Silk Hope School is one of the last schools in the area that uses well water. The well is running dry.
"In a school setting, there are enough things to worry about, and you don't want water to be one of those things that you do have to address," said Robert Tharp, principal of Silk Hope School.
County officials were hoping a $9 million bond for a new water line to Jordan Lake would be the answer. The referendum failed in the July 20 election.
Some residents claimed there was a problem.
Residents said there were two other water-bond referendums for other parts of the county. Each was on a separate paper ballot. Some residents argued there was confusion in some precincts about which voters should get the proper ballot.

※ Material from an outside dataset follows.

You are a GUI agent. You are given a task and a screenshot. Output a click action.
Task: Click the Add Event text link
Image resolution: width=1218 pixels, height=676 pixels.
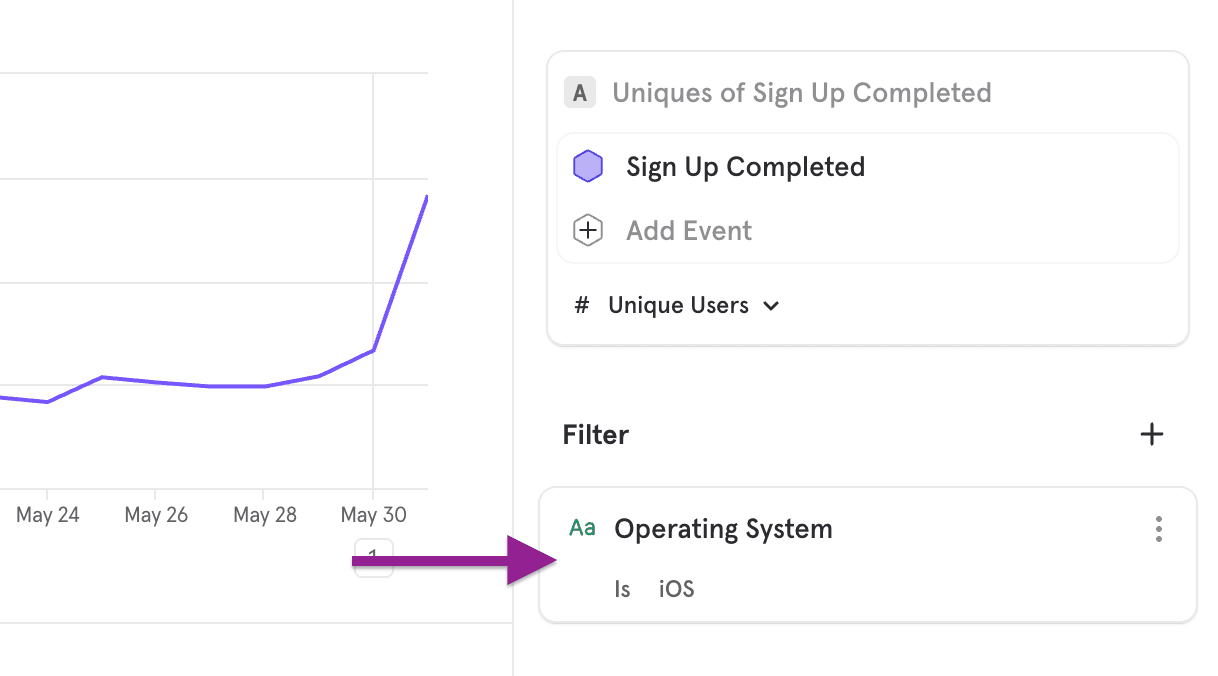(x=688, y=230)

"We had some areas and townships where they were clearly laid out and some places where they were not," said Dawn Stumpf, of the Chatham County Board of Elections.
Some voters claimed they were not offered a water-bond referendum ballot and protested the election results.
The Chatham County Board of Elections will hold a preliminary hearing at 4 p.m. Tuesday to determine if the protest has any merit. If it does, they will hold a public hearing to determine whether to ask the state Board of Elections to put the issue on the November ballot.
County commissioners have a temporary solution to Silk Hope School's problem in the works. They plan to build a water line from the school to Siler City, but that plan is expected to take a year.